A revocable living trust is also commonly referred to as a revocable inter vivos trust, a grantor trust or, simply, a living trust. A living trust may be amended or revoked by the person creating it (commonly known as a "trustor," "grantor," or "settlor") at any time during the trustor's lifetime, as long as the trustor is competent.

A trust is a written agreement between the individual creating the trust and the person or institution named to manage the assets held in the trust (the "trustee.") In many cases, it is appropriate for you to be the initial trustee of your living trust, until management assistance is anticipated or required, at which point your trust should designate an individual or bank or trust company to act in your place. The terms of the trust become irrevocable upon the trustor's death. Because the trust contains provisions which provide for the distribution of your assets on and after your death, the trust acts as a substitute for your will, and eliminates the need for the probate of your will with respect to those assets which were held in your living trust at your death.
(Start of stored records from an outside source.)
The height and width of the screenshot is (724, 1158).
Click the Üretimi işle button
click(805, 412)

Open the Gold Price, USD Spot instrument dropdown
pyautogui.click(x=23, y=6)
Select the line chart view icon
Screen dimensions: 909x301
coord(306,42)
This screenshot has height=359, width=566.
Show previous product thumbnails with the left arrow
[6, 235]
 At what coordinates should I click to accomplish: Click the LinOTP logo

You should execute a will even if you have a living trust. That will is usually a "pour over" will which provides for the transfer of any assets held in your name at your death to the trustee of your living trust, so that those assets may be distributed in accordance with your wishes as set forth in your living trust.
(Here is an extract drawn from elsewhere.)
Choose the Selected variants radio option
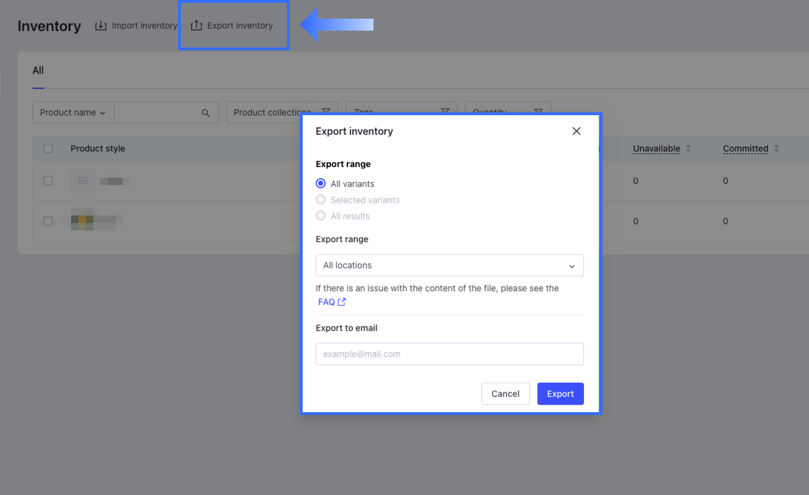The image size is (809, 495). pyautogui.click(x=321, y=199)
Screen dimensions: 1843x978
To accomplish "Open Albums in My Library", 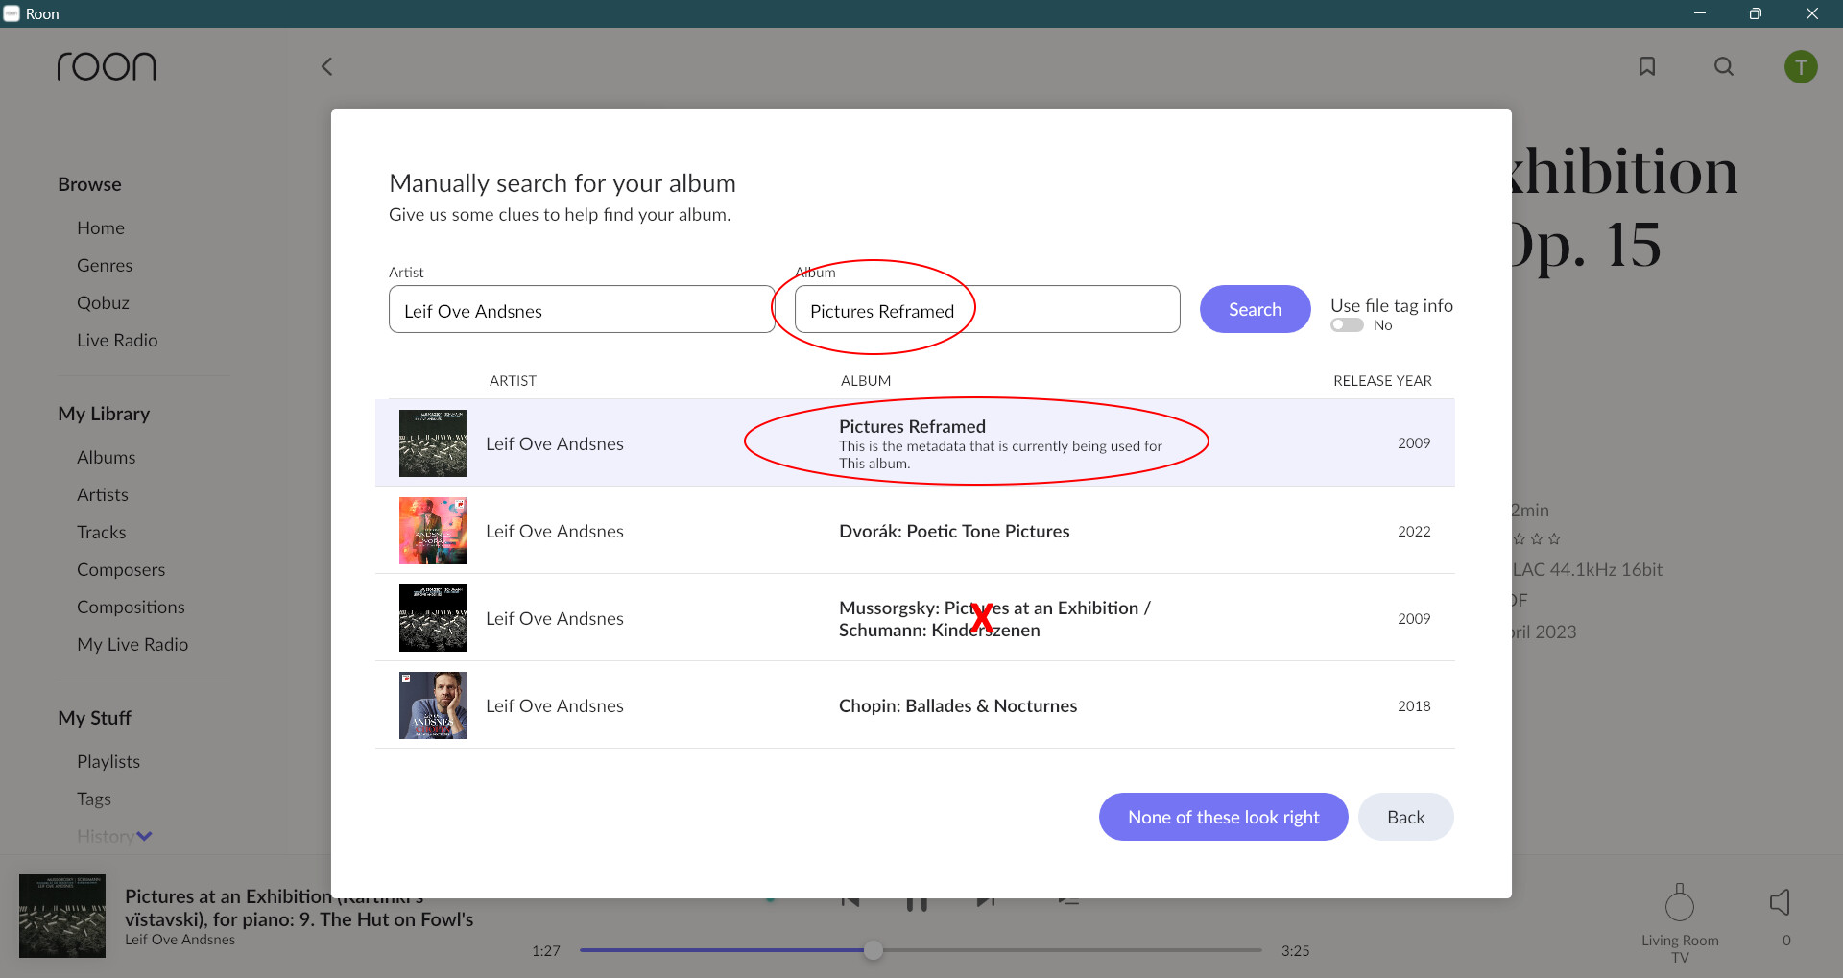I will 106,457.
The State Bar has published a pamphlet entitled "Do I Need a Living Trust?" which provides more detailed information about trusts. You may obtain a free copy of the pamphlet by contacting the State Bar.

You should consult with a qualified estate planning lawyer to assist you in the preparation of a living trust, will and other estate planning documents. Further, inasmuch as living trusts are not automatically subject to probate court jurisdiction, the choice of a trustee to manage and control your property is an extremely important decision.